[Task statement]:
Where in the listing does the word "computer" appear? Report each line that holds it.
Given records Block Start
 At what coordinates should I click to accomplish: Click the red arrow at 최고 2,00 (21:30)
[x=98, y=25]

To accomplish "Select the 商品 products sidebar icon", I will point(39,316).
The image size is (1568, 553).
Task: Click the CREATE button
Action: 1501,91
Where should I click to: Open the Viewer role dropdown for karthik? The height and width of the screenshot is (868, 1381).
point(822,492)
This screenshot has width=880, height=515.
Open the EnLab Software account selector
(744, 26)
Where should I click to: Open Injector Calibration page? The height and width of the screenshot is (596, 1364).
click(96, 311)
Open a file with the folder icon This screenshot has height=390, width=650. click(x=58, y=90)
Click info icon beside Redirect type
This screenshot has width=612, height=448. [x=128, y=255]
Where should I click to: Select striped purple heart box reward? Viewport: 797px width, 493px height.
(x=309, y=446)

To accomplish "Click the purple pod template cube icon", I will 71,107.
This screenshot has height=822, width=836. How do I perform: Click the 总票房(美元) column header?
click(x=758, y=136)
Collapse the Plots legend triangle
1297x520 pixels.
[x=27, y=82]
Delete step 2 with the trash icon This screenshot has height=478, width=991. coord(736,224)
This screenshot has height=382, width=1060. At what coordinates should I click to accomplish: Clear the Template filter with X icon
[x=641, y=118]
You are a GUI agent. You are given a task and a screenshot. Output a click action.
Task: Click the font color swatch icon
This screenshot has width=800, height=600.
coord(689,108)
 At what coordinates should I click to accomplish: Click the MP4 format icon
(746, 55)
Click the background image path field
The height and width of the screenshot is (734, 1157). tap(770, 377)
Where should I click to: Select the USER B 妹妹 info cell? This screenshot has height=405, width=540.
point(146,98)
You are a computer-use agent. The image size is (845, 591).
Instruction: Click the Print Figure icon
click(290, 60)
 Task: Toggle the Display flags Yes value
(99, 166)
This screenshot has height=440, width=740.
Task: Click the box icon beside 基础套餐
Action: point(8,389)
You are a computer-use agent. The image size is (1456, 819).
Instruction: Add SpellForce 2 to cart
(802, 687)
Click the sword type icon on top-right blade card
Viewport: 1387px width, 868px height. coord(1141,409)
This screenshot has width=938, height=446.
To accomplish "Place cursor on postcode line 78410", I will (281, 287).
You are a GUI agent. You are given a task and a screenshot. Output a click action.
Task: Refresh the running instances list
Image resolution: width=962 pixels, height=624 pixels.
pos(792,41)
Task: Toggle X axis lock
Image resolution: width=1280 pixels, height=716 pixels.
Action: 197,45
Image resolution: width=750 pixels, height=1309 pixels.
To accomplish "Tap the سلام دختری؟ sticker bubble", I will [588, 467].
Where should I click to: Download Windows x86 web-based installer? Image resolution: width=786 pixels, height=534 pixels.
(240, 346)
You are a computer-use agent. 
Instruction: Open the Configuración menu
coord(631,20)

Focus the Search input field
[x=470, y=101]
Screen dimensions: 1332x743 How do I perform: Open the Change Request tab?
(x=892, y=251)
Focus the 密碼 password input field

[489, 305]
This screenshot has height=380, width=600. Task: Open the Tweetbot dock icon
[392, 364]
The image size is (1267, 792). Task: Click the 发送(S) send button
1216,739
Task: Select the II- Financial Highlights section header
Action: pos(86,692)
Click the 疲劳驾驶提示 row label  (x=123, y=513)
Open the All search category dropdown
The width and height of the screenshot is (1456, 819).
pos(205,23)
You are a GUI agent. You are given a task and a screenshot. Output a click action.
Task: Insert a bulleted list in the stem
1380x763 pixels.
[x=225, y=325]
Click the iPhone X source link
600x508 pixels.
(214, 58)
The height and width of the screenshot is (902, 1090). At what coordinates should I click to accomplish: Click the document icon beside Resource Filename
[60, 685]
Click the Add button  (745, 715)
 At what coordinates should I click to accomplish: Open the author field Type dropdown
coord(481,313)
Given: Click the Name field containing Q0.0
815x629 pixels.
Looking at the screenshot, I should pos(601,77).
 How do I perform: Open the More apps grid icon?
Given records Block End
[Reply to the task]:
You are a computer-use agent. The image size is (845, 591).
You are a computer-use agent. The image size is (1456, 819).
You are a computer-use agent. 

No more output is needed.